Can a PySpark Kernel(JupyterHub) run in yarn-client mode?

3.5k Views Asked by At

My Current Setup:

  • Spark EC2 Cluster with HDFS and YARN
  • JuputerHub(0.7.0)
  • PySpark Kernel with python27

The very simple code that I am using for this question:

rdd = sc.parallelize([1, 2])
rdd.collect()

The PySpark kernel that works as expected in Spark standalone has the following environment variable in the kernel json file:

"PYSPARK_SUBMIT_ARGS": "--master spark://<spark_master>:7077 pyspark-shell"

However, when I try to run in yarn-client mode it is getting stuck forever, while the log output from the JupyerHub logs is:

16/12/12 16:45:21 WARN YarnScheduler: Initial job has not accepted any resources; check your cluster UI to ensure that workers are registered and have sufficient resources
16/12/12 16:45:36 WARN YarnScheduler: Initial job has not accepted any resources; check your cluster UI to ensure that workers are registered and have sufficient resources
16/12/12 16:45:51 WARN YarnScheduler: Initial job has not accepted any resources; check your cluster UI to ensure that workers are registered and have sufficient resources
16/12/12 16:46:06 WARN YarnScheduler: Initial job has not accepted any resources; check your cluster UI to ensure that workers are registered and have sufficient resources

As described here I have added the HADOOP_CONF_DIR env. variable to point to the directory where the Hadoop configurations are, and changed PYSPARK_SUBMIT_ARGS --master property to "yarn-client". Also i can confirm that there are no other jobs running during this and that the workers are correctly registered.

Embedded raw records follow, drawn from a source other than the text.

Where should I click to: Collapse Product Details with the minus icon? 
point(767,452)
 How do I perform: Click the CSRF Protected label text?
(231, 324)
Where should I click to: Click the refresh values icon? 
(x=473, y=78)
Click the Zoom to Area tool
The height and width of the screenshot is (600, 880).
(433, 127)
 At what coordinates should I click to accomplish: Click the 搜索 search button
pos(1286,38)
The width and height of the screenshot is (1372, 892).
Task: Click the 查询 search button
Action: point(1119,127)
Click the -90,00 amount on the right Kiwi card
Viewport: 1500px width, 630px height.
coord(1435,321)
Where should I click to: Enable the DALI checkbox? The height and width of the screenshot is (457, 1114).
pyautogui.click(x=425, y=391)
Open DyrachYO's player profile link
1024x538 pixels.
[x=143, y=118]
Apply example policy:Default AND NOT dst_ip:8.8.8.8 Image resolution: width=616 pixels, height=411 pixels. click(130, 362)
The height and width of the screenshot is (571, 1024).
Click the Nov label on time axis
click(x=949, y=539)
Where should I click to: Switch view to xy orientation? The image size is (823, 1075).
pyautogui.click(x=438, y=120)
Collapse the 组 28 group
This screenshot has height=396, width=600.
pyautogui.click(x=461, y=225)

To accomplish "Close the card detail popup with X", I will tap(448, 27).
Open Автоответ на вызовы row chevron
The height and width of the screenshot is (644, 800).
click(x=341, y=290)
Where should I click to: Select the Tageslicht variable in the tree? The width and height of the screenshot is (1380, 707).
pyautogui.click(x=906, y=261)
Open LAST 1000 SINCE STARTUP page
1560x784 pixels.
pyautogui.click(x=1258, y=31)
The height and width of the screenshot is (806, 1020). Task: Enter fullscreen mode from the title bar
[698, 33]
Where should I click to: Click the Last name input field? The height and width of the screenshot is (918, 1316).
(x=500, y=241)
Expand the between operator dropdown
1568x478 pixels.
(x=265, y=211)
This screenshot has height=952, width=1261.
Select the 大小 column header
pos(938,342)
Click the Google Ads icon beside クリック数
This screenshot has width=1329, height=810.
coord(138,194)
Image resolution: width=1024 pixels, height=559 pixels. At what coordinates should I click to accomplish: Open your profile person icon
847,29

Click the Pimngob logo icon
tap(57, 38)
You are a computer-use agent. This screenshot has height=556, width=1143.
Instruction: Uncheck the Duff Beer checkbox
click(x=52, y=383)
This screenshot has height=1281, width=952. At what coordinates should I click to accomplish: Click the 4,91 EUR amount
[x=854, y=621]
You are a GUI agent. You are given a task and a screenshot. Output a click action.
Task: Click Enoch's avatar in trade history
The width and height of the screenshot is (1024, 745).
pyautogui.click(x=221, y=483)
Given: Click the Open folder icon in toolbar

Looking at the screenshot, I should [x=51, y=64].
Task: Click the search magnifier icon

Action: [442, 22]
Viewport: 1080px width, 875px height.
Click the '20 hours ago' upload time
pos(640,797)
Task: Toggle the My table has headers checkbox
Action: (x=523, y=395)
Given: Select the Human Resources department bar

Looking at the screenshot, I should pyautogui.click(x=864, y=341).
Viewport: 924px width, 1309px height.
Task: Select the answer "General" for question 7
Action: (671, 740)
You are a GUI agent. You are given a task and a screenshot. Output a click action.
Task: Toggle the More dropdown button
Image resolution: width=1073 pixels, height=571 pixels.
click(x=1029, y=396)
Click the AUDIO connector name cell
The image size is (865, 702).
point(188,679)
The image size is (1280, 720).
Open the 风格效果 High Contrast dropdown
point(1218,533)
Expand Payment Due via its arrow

I am under the impression that it is possible to configure a JupyterHub Notebook with a PySpark kernel to run with YARN as other people have done it, if this indeed is the case what I am I doing wrong?

2

There are 2 best solutions below

0
On BEST ANSWER

In order to have your pyspark works in yarn mode you'll have to do some additional configurations:

  1. Configure yarn for remote yarn connection by copying the hadoop-yarn-server-web-proxy-<version>.jar of your yarn cluster in the <local hadoop directory>/hadoop-<version>/share/hadoop/yarn/ of your jupyter instance (You need a local hadoop)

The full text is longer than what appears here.